BioStar is a site for asking, answering and discussing bioinformatics questions. We are members of the community and find it very useful. Often questions and answers arise at BioStar that are germane to our readers (end users of genomics resources). Every Thursday we will be highlighting one of those questions and answers here in this thread. You can ask questions in this thread, or you can always join in at BioStar.

This week’s highlighted question is something that sometimes surprises people who are digging into data that they expect is publicly and freely accessible–sometimes there are constraints.

Why is SNP data generally restricted?

Whenever I’ve looked at public data websites like Gene Expression Omnibus or The Cancer Genome Atlas, it seems like SNP datasets are restricted access. I vaguely understand that this is related to privacy concerns, since a SNP profile could theoretically uniquely identify a person. However, this seems ridiculous because to uniquely identify the person from SNP data, you’d need the person’s genome or SNP profile. These are not things that can be obtained easily and covertly, or legally without consent. Furthermore, such a policy of burying SNP data in a layer of red tape and requiring a separate request to be filed for every specific use discourages exploratory research and data mining.

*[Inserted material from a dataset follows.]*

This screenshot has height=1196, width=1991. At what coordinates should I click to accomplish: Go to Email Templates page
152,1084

Why is there so much concern about what seems to be such a theoretical issue? Is there anywhere were large amounts of de-identified human SNP data are available for data mining purposes without layers of red tape?

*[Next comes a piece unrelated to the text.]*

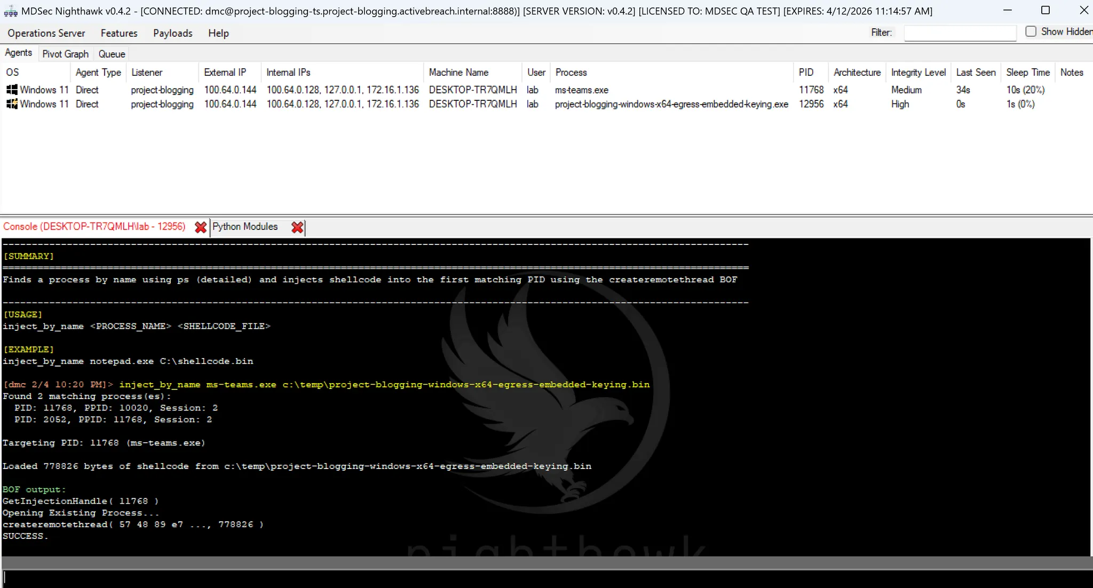Open the Help menu
The width and height of the screenshot is (1093, 588).
pyautogui.click(x=218, y=33)
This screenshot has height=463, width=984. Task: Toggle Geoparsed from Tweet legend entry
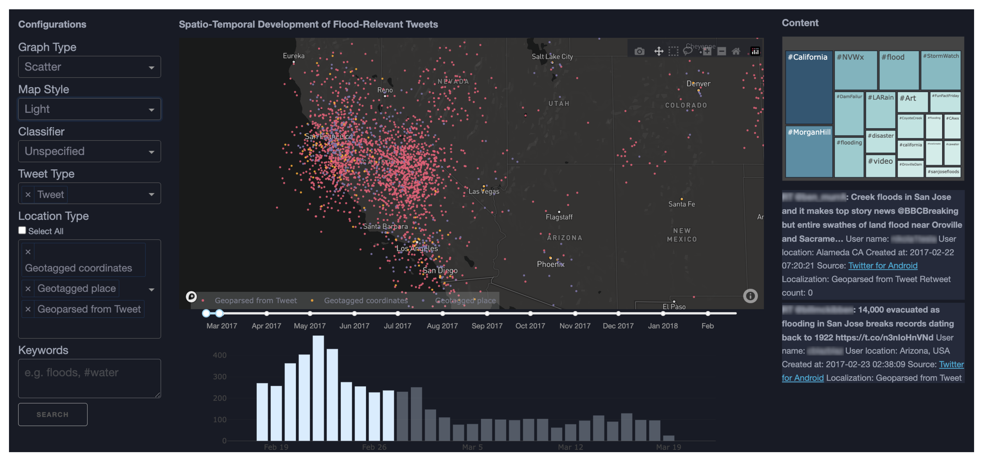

EDIT: I’m mostly interested in case-control SNP data, which seems particularly hard to find.


There are many interesting answers, including the fact that there are huge numbers of public data sets that you can access right now without restrictions. But it is also important to know that some projects have embargo windows for publication. But more commonly for patient-based samples it really is about privacy concerns. Sometimes the patients have signed agreements that don’t allow just anyone to access the samples. And it has been shown that it could be possible to re-identify project participants from SNP data. This caused NHGRI to withdraw access to some samples that had previously been public.

Anyway–go have a look at the replies. They are helpful to understand the issues with this data.